----- Input rows
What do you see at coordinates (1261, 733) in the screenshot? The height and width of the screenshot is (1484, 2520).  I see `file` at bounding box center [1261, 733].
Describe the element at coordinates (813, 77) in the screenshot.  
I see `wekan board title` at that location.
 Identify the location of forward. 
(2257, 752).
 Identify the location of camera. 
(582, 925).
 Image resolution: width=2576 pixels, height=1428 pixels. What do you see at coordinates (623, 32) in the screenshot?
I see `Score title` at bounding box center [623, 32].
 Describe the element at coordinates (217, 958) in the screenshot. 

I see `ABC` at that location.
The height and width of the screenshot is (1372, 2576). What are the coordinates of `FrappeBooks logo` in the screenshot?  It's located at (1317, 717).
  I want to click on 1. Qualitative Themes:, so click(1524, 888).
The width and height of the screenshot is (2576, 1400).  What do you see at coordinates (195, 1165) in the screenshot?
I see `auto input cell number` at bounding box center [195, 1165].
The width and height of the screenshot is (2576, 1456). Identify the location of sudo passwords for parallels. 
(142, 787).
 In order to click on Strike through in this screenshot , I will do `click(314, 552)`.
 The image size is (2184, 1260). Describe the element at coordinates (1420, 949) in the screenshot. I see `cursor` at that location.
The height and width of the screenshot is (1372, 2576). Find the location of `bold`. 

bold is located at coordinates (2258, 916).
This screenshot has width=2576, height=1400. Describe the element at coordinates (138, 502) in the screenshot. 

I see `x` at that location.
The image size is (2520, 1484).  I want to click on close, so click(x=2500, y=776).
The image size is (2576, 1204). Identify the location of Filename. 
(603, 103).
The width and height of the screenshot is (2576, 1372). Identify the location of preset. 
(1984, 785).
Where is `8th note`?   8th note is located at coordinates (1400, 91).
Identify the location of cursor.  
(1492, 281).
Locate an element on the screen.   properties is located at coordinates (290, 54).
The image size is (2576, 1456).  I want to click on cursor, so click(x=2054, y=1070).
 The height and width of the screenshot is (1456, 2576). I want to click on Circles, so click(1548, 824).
----------
Exercise description
Reproduce every row above verbatim, line for line.

Solution for this exercise
What do you see at coordinates (1261, 733) in the screenshot? The height and width of the screenshot is (1484, 2520).  I see `file` at bounding box center [1261, 733].
Describe the element at coordinates (813, 77) in the screenshot.  
I see `wekan board title` at that location.
 Identify the location of forward. 
(2257, 752).
 Identify the location of camera. 
(582, 925).
 Image resolution: width=2576 pixels, height=1428 pixels. What do you see at coordinates (623, 32) in the screenshot?
I see `Score title` at bounding box center [623, 32].
 Describe the element at coordinates (217, 958) in the screenshot. 

I see `ABC` at that location.
The height and width of the screenshot is (1372, 2576). What are the coordinates of `FrappeBooks logo` in the screenshot?  It's located at (1317, 717).
  I want to click on 1. Qualitative Themes:, so click(1524, 888).
The width and height of the screenshot is (2576, 1400).  What do you see at coordinates (195, 1165) in the screenshot?
I see `auto input cell number` at bounding box center [195, 1165].
The width and height of the screenshot is (2576, 1456). Identify the location of sudo passwords for parallels. 
(142, 787).
 In order to click on Strike through in this screenshot , I will do `click(314, 552)`.
 The image size is (2184, 1260). Describe the element at coordinates (1420, 949) in the screenshot. I see `cursor` at that location.
The height and width of the screenshot is (1372, 2576). Find the location of `bold`. 

bold is located at coordinates (2258, 916).
This screenshot has width=2576, height=1400. Describe the element at coordinates (138, 502) in the screenshot. 

I see `x` at that location.
The image size is (2520, 1484).  I want to click on close, so click(x=2500, y=776).
The image size is (2576, 1204). Identify the location of Filename. 
(603, 103).
The width and height of the screenshot is (2576, 1372). Identify the location of preset. 
(1984, 785).
Where is `8th note`?   8th note is located at coordinates (1400, 91).
Identify the location of cursor.  
(1492, 281).
Locate an element on the screen.   properties is located at coordinates (290, 54).
The image size is (2576, 1456).  I want to click on cursor, so click(x=2054, y=1070).
 The height and width of the screenshot is (1456, 2576). I want to click on Circles, so click(1548, 824).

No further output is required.